Ok, back to the positive. This trip really was predominantly positive. And the biggest reason for this is the amazing people I met and became friends with. I've talked about it extensively, and it really was the headline of my trip. I was so fortunate to meet Bob, Wendy, Caitlin and Todd a couple nights into my trip, and from there be invited and continually introduced to more people in their group of friends. There's a lot of them, and every one of them was so nice, inviting, friendly, and welcoming to me. From what I've heard, it sounds like they really like me and enjoyed meeting me. They were so generous and took care of me and really showed it. Was their kindness at all motivated by pity, sympathy or charity (motives I always worry about when people are extraordinarily nice to me and which I strongly dislike and hope against)? I don't know (and like with anyone else I feel like I can't blame them if they were, and I'm sure they had pure motives regardless). But I'm going to choose to assume this was not the case, and assume instead that they are just extraordinarily nice and kind people. Again, from what I've heard, they really liked me and felt that I was a really nice guy. So I'm going to go off of that. 

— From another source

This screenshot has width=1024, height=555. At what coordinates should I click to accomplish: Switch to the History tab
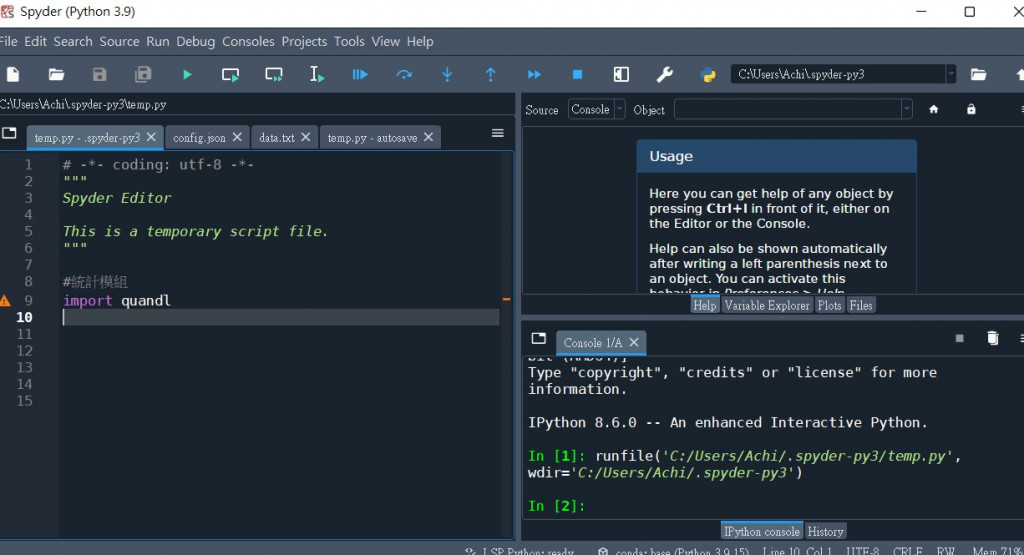pos(825,531)
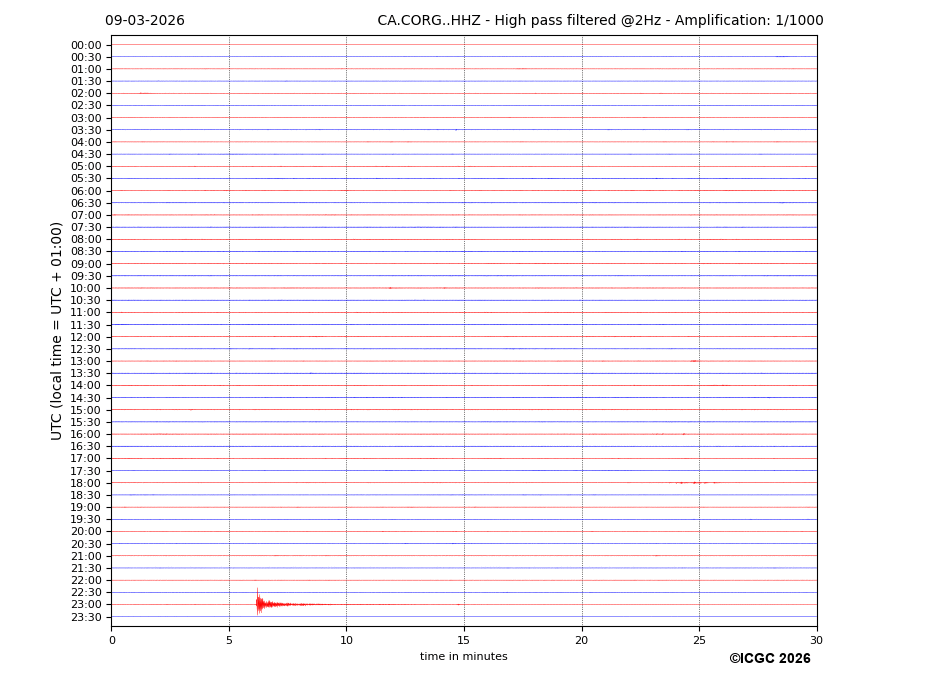Click the 10:00 time label
The height and width of the screenshot is (696, 927).
[x=86, y=288]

I'm very thankful for their kindness and friendship, and I plan on telling them so (and have done so a bit already). I really enjoyed hanging out with them literally almost every day, and look forward to doing so again in the future. They changed my trip and gave it a whole new shape and outcome. I spent much less time going to concerts and seeing all the live music during the festival than I originally planned, largely because I enjoyed hanging out with them and didn't want to leave them. It may sound a bit like a waste (financially at least), but the trip kinda ended up consisting less of me spending time involved in the festival, and more of me just hanging out and going out with these friends and drinking and stuff with them (albeit I'm sure more often than they usually go out). But like I said before about skipping most of the stadium concerts during the festival, I don't regret my decision and the way I spent my time. I'm sure I could and would have had fun on this trip if I had spent more time around the music or if I hadn't met them. But I think I had more fun with them. I would've been doing the music stuff largely by myself, and here, for one of the few times in my life recently, I (at least somewhat) realized and chose the companionship and fun of hanging out with people, instead of solitarily participating in interests I have. It may be worth noting that a significant part of my desire to hang out with these friends is that I view them as cool and popular and attractive (especially the girls), qualities that I tend to gravitate toward, perhaps because of my own insecurity and self-consciousness due to my appearance. But I don't want to knock them by saying this. Although I may have had somewhat self-serving motives for hanging out with them, they are all really nice and good and generous people, and treated me so well, for which I am so thankful. 

So in the end, my trip consisted less of a typical CMA Fest experience, and more just going out and hanging with and making friends, which I found to be very fun. We'll see, maybe next year I'll sell my tickets for the stadium show and the Fan Fair Hall (unless maybe I have someone coming with me) and just go to the free shows and hang out with my friends. But as far as this year's trip, it was amazing, and I'm so glad to have so many new friends.